Stored data entries:
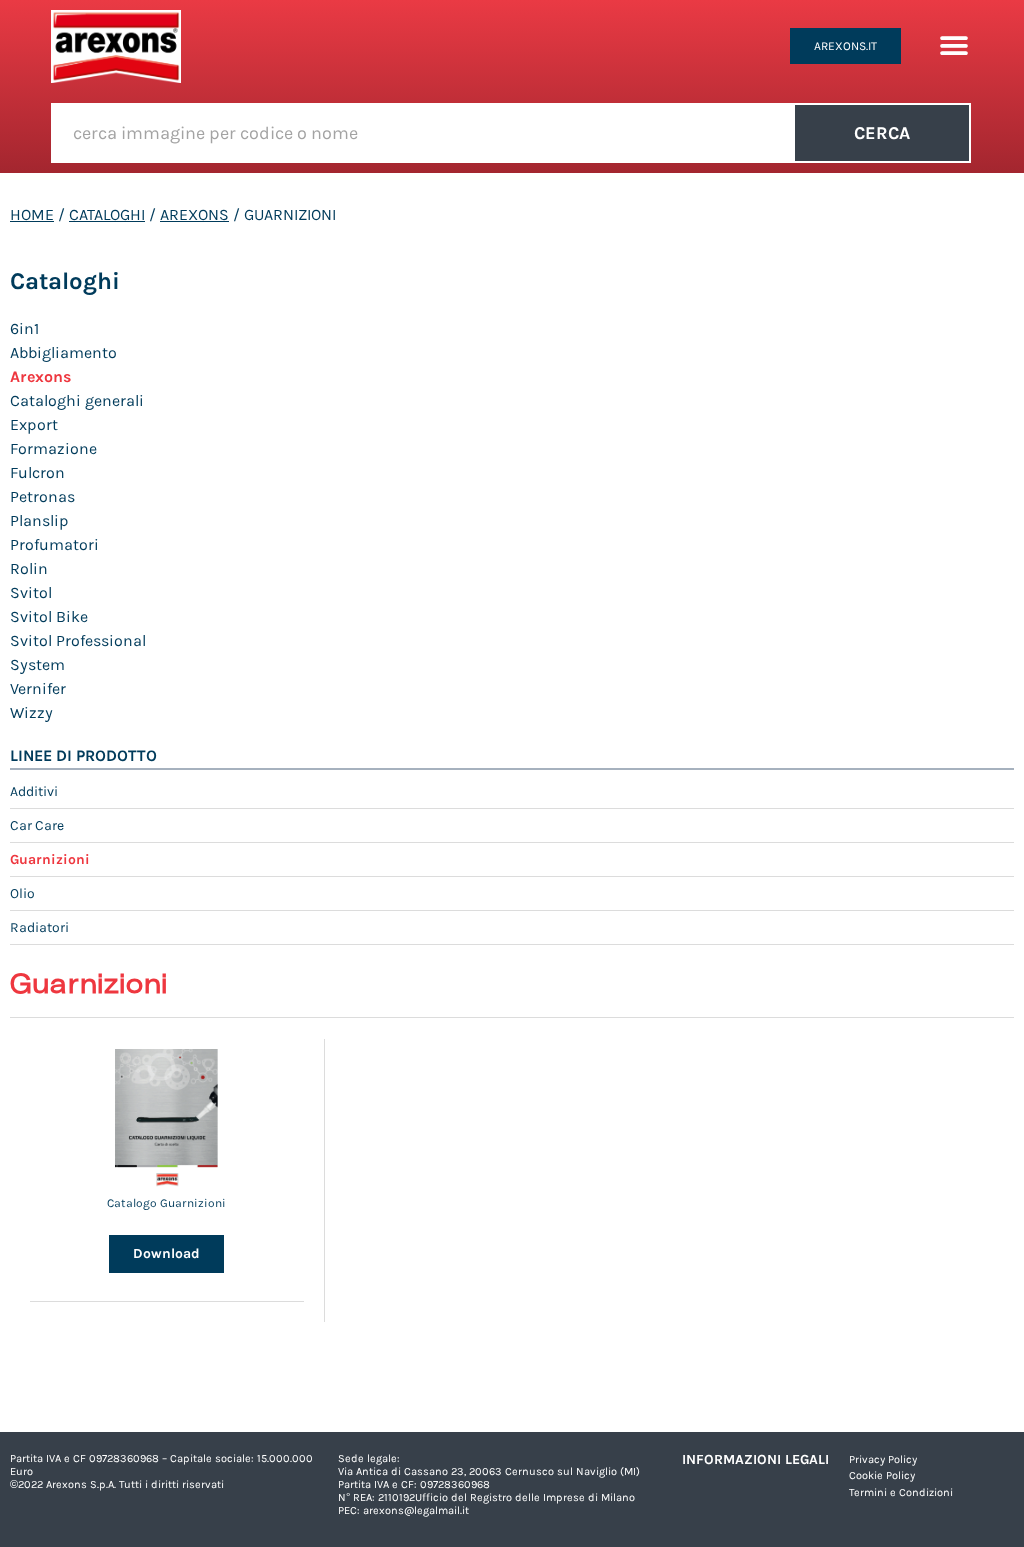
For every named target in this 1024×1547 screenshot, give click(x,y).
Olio (22, 893)
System (37, 664)
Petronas (42, 496)
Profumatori (54, 544)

__What to produce__. Retype the data above exactly; pictures are not part of the copy.

__Exercise response__.
For every named target in this 1024×1547 screenshot, give click(x,y).
Olio (22, 893)
System (37, 664)
Petronas (42, 496)
Profumatori (54, 544)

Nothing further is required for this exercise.